The USS Liberty was a 455-foot, 10,150-ton electronic intercept spy ship, originally a standard-design Victory Ship--a more evolved version of the World War II Liberty Ships–which were built as supply ships, not intended for direct fighting. The Liberty had been converted to an Auxiliary Technical Research Ship (AGTR), known colloquially as a "spy ship," first deployed in 1965; its top speed was only 18 knots.
Yet the Liberty's fate, one of the most enigmatic, unresolved military mysteries of all time, is, paradoxically at its core, quite clear-cut and undisputed. The basic facts generally accepted by all are that, on the fourth day of the Six Day War between Israel and its Arab neighbors (Egypt, Syria and Jordan), the Israeli Defense Forces (IDF) savagely attacked the U.S. spy ship, the USS Liberty.
On the warm, sunny-bright day of June 8, 1967, starting at about 6:00 a.m., at least 12, possibly 13 Israeli aircraft of different types began surveilling the Liberty, some of which were only 1,000 feet or less in altitude, apparently to photograph and "map" her for later targeting purposes. The precision of the later attack could only have been accomplished through such pre-planning, specifically identifying the priority targets, starting with the gun mounts to render the ship defenseless, followed by all of the 45 different radio antennae and related transmitting equipment. Beginning just before 2:00 p.m., three unmarked French-built Mirage III-C swept-wing fighter jets, without warning, settled into a triangular formation, aimed straight at the Liberty and proceeded to bore down on the ship in a fast low-level attack that began with rockets targeted at the four gun mounts and heat-seeking missiles aimed at the communications gear, with their warmed transmitters. When the attack was over, 34 men were dead and 174 were injured to varying degrees, some near death.

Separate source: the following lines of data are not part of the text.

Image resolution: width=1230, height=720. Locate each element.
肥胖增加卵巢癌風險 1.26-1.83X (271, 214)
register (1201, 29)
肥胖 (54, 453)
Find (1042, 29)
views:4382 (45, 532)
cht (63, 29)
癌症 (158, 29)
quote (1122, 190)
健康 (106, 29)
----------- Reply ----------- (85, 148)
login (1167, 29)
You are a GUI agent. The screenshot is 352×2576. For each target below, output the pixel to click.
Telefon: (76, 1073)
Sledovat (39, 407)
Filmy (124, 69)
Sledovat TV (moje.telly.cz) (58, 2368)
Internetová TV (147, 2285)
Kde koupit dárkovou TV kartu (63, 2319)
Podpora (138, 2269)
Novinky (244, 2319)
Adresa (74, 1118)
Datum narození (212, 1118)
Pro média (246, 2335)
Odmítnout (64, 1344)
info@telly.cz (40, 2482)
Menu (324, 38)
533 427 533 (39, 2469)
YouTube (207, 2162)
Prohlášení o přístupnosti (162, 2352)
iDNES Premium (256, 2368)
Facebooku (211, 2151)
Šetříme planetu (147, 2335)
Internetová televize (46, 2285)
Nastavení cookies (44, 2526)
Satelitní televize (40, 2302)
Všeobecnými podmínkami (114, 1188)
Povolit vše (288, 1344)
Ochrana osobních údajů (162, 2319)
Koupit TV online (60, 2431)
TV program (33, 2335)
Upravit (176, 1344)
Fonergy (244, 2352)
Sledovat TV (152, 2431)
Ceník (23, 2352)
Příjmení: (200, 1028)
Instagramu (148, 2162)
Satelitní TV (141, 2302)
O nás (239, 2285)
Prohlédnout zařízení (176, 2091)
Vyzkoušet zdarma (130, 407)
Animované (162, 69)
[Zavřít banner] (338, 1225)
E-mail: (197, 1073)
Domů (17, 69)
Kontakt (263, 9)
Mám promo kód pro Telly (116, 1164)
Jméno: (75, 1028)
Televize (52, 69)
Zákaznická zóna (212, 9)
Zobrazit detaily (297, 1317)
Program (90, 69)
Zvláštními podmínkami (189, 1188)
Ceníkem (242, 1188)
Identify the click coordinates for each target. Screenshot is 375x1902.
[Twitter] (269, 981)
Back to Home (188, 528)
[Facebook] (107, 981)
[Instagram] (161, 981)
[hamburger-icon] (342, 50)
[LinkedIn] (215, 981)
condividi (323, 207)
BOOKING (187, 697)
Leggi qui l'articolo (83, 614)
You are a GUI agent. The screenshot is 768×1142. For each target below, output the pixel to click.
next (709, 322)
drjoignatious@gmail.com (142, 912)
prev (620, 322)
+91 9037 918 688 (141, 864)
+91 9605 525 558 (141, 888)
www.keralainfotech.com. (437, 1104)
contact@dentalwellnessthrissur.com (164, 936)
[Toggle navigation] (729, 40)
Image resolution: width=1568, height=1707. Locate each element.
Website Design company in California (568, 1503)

Unlike all other books ever written about the tragic attack – none of which provide a satisfactory explanation of what really caused it – Remember the Liberty! examines it in complete context of how it was positioned there by Johnson himself, for the very purpose of being attacked, and sunk, with every one of the 294 men on board going to the bottom of the Mediterranean Sea. His purpose was to use that event – while blaming Egyptian President Gamal Nasser for the attack – as a pretext for joining Israel in the war, even at the risk of igniting World War III with the Soviet Union. This book provides the only realistic explanation for why Lyndon Johnson did what he did, and why, in the heat of battle, he intervened with his Navy officers who were determined to rescue the Liberty and ordered them to recall the squadrons of fighter jets they had already dispatched – twice, 90 minutes apart – for that purpose.
When the heroic crew saved the ship from sinking, it stopped Johnson's plan to join Israel in the war and thereby saved the world from certain nuclear conflagration. It also prevented his strategy of entering what he felt would be a "popular war" (unlike his other one in Vietnam) in order to give him a better chance to be re-elected president the following year. When that failed to materialize, so did his re-election campaign; ten months later he was forced to announce his decision to not re-run for the office that he had always considered his destiny.
Softcover, 480 pages.
Phillip F. Nelson grew up in Indiana, studied at the University of Wisconsin, and served in the Peace Corps in Brazil. He began researching the JFK assassination intensely in 2003 and published his first book, LBJ: The Mastermind of the JFK Assassination, in 2010 followed by LBJ: From Mastermind to the Colossus in 2014.
Co-authors include USS Liberty survivors: Phillip Tourney, author of What I Saw That Day; Ronald Kukal, who was the senior enlisted man on the crew; and Ernest Gallo, who worked as a Second Class Communications Technician, responsible for maintaining cryptographic hardware associated with the mission.
Foreword by CIA analyst Ray McGovern.